» Material provided
········

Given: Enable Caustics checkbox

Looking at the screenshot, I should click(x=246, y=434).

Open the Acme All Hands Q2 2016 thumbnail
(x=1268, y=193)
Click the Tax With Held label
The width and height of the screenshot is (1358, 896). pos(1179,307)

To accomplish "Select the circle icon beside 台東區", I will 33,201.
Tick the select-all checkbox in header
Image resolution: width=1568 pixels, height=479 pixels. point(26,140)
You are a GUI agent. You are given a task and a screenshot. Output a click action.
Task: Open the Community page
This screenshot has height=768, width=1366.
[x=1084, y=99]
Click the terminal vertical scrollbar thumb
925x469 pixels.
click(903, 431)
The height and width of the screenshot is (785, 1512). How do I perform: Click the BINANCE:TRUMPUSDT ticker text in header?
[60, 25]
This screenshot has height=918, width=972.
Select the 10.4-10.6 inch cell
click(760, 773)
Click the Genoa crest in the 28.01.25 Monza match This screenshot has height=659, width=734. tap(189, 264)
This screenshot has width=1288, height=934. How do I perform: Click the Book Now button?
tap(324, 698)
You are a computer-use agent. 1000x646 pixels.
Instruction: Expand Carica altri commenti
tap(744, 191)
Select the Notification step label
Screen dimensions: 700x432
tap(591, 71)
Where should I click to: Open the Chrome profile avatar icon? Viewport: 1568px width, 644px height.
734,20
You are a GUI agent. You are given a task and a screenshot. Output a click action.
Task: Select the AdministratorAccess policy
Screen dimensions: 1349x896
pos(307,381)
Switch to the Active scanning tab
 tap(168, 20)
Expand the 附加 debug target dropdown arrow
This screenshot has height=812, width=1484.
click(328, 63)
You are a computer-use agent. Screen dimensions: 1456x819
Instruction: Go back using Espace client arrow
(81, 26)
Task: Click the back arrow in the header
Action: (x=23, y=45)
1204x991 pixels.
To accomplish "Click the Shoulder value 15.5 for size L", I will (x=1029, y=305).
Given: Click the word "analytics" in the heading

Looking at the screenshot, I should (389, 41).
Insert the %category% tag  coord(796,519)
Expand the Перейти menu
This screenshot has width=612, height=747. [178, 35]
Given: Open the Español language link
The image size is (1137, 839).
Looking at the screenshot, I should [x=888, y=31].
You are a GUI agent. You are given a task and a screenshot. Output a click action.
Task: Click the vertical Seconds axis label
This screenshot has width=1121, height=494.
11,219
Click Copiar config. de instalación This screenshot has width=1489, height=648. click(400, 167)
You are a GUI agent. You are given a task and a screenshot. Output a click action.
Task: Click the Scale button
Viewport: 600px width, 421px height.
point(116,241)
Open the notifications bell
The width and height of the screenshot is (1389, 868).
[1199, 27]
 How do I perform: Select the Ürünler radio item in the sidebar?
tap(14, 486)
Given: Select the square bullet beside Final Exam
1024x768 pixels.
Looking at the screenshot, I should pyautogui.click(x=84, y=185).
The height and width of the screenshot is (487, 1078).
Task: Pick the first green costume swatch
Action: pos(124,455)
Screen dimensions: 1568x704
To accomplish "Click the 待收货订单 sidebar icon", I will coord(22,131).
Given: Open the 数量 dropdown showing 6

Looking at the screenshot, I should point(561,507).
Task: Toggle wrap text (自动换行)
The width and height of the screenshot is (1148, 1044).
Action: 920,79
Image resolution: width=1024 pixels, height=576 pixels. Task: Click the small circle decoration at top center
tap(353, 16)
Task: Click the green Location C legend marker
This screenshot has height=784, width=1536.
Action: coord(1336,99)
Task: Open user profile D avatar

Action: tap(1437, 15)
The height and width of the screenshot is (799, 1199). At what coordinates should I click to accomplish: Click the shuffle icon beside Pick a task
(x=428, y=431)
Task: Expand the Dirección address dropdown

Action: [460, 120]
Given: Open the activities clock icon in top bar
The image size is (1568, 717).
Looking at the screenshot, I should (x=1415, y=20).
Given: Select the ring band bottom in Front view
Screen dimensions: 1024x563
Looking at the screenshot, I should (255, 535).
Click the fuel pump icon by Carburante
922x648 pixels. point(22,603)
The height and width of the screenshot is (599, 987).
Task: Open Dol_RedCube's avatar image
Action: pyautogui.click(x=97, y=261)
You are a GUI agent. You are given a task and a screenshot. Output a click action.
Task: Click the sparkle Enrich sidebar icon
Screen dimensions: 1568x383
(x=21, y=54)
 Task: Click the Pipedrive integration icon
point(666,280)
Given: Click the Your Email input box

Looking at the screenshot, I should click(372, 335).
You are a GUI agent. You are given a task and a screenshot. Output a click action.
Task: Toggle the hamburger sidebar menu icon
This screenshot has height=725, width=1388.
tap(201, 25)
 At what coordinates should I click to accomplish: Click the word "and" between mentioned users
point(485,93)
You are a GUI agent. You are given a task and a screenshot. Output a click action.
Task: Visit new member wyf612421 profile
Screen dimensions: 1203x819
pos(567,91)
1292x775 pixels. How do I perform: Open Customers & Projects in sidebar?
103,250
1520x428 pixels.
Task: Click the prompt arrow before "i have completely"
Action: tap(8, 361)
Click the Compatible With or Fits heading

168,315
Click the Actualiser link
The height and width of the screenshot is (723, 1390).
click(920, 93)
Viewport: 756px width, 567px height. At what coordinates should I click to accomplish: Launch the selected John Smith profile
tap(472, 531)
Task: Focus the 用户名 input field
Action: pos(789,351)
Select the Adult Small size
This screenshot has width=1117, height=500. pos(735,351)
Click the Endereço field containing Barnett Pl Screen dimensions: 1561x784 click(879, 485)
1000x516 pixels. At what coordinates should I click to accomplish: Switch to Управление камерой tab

········

This calls for an exact transcription of every entry above.

Given: Enable Caustics checkbox

Looking at the screenshot, I should click(x=246, y=434).

Open the Acme All Hands Q2 2016 thumbnail
(x=1268, y=193)
Click the Tax With Held label
The width and height of the screenshot is (1358, 896). pos(1179,307)

To accomplish "Select the circle icon beside 台東區", I will 33,201.
Tick the select-all checkbox in header
Image resolution: width=1568 pixels, height=479 pixels. point(26,140)
You are a GUI agent. You are given a task and a screenshot. Output a click action.
Task: Open the Community page
This screenshot has height=768, width=1366.
[x=1084, y=99]
Click the terminal vertical scrollbar thumb
925x469 pixels.
click(903, 431)
The height and width of the screenshot is (785, 1512). How do I perform: Click the BINANCE:TRUMPUSDT ticker text in header?
[60, 25]
This screenshot has height=918, width=972.
Select the 10.4-10.6 inch cell
click(760, 773)
Click the Genoa crest in the 28.01.25 Monza match This screenshot has height=659, width=734. tap(189, 264)
This screenshot has width=1288, height=934. How do I perform: Click the Book Now button?
tap(324, 698)
You are a computer-use agent. 1000x646 pixels.
Instruction: Expand Carica altri commenti
tap(744, 191)
Select the Notification step label
Screen dimensions: 700x432
tap(591, 71)
Where should I click to: Open the Chrome profile avatar icon? Viewport: 1568px width, 644px height.
734,20
You are a GUI agent. You are given a task and a screenshot. Output a click action.
Task: Select the AdministratorAccess policy
Screen dimensions: 1349x896
pos(307,381)
Switch to the Active scanning tab
 tap(168, 20)
Expand the 附加 debug target dropdown arrow
This screenshot has height=812, width=1484.
click(328, 63)
You are a computer-use agent. Screen dimensions: 1456x819
Instruction: Go back using Espace client arrow
(81, 26)
Task: Click the back arrow in the header
Action: (x=23, y=45)
1204x991 pixels.
To accomplish "Click the Shoulder value 15.5 for size L", I will (x=1029, y=305).
Given: Click the word "analytics" in the heading

Looking at the screenshot, I should (389, 41).
Insert the %category% tag  coord(796,519)
Expand the Перейти menu
This screenshot has width=612, height=747. [178, 35]
Given: Open the Español language link
The image size is (1137, 839).
Looking at the screenshot, I should [x=888, y=31].
You are a GUI agent. You are given a task and a screenshot. Output a click action.
Task: Click the vertical Seconds axis label
This screenshot has width=1121, height=494.
11,219
Click Copiar config. de instalación This screenshot has width=1489, height=648. click(400, 167)
You are a GUI agent. You are given a task and a screenshot. Output a click action.
Task: Click the Scale button
Viewport: 600px width, 421px height.
point(116,241)
Open the notifications bell
The width and height of the screenshot is (1389, 868).
[1199, 27]
 How do I perform: Select the Ürünler radio item in the sidebar?
tap(14, 486)
Given: Select the square bullet beside Final Exam
1024x768 pixels.
Looking at the screenshot, I should pyautogui.click(x=84, y=185).
The height and width of the screenshot is (487, 1078).
Task: Pick the first green costume swatch
Action: pos(124,455)
Screen dimensions: 1568x704
To accomplish "Click the 待收货订单 sidebar icon", I will coord(22,131).
Given: Open the 数量 dropdown showing 6

Looking at the screenshot, I should point(561,507).
Task: Toggle wrap text (自动换行)
The width and height of the screenshot is (1148, 1044).
Action: 920,79
Image resolution: width=1024 pixels, height=576 pixels. Task: Click the small circle decoration at top center
tap(353, 16)
Task: Click the green Location C legend marker
This screenshot has height=784, width=1536.
Action: coord(1336,99)
Task: Open user profile D avatar

Action: tap(1437, 15)
The height and width of the screenshot is (799, 1199). At what coordinates should I click to accomplish: Click the shuffle icon beside Pick a task
(x=428, y=431)
Task: Expand the Dirección address dropdown

Action: [460, 120]
Given: Open the activities clock icon in top bar
The image size is (1568, 717).
Looking at the screenshot, I should (x=1415, y=20).
Given: Select the ring band bottom in Front view
Screen dimensions: 1024x563
Looking at the screenshot, I should (255, 535).
Click the fuel pump icon by Carburante
922x648 pixels. point(22,603)
The height and width of the screenshot is (599, 987).
Task: Open Dol_RedCube's avatar image
Action: pyautogui.click(x=97, y=261)
You are a GUI agent. You are given a task and a screenshot. Output a click action.
Task: Click the sparkle Enrich sidebar icon
Screen dimensions: 1568x383
(x=21, y=54)
 Task: Click the Pipedrive integration icon
point(666,280)
Given: Click the Your Email input box

Looking at the screenshot, I should click(372, 335).
You are a GUI agent. You are given a task and a screenshot. Output a click action.
Task: Toggle the hamburger sidebar menu icon
This screenshot has height=725, width=1388.
tap(201, 25)
 At what coordinates should I click to accomplish: Click the word "and" between mentioned users
point(485,93)
You are a GUI agent. You are given a task and a screenshot. Output a click action.
Task: Visit new member wyf612421 profile
Screen dimensions: 1203x819
pos(567,91)
1292x775 pixels. How do I perform: Open Customers & Projects in sidebar?
103,250
1520x428 pixels.
Task: Click the prompt arrow before "i have completely"
Action: tap(8, 361)
Click the Compatible With or Fits heading

168,315
Click the Actualiser link
The height and width of the screenshot is (723, 1390).
click(920, 93)
Viewport: 756px width, 567px height. At what coordinates should I click to accomplish: Launch the selected John Smith profile
tap(472, 531)
Task: Focus the 用户名 input field
Action: pos(789,351)
Select the Adult Small size
This screenshot has width=1117, height=500. pos(735,351)
Click the Endereço field containing Barnett Pl Screen dimensions: 1561x784 click(879, 485)
1000x516 pixels. At what coordinates should I click to accomplish: Switch to Управление камерой tab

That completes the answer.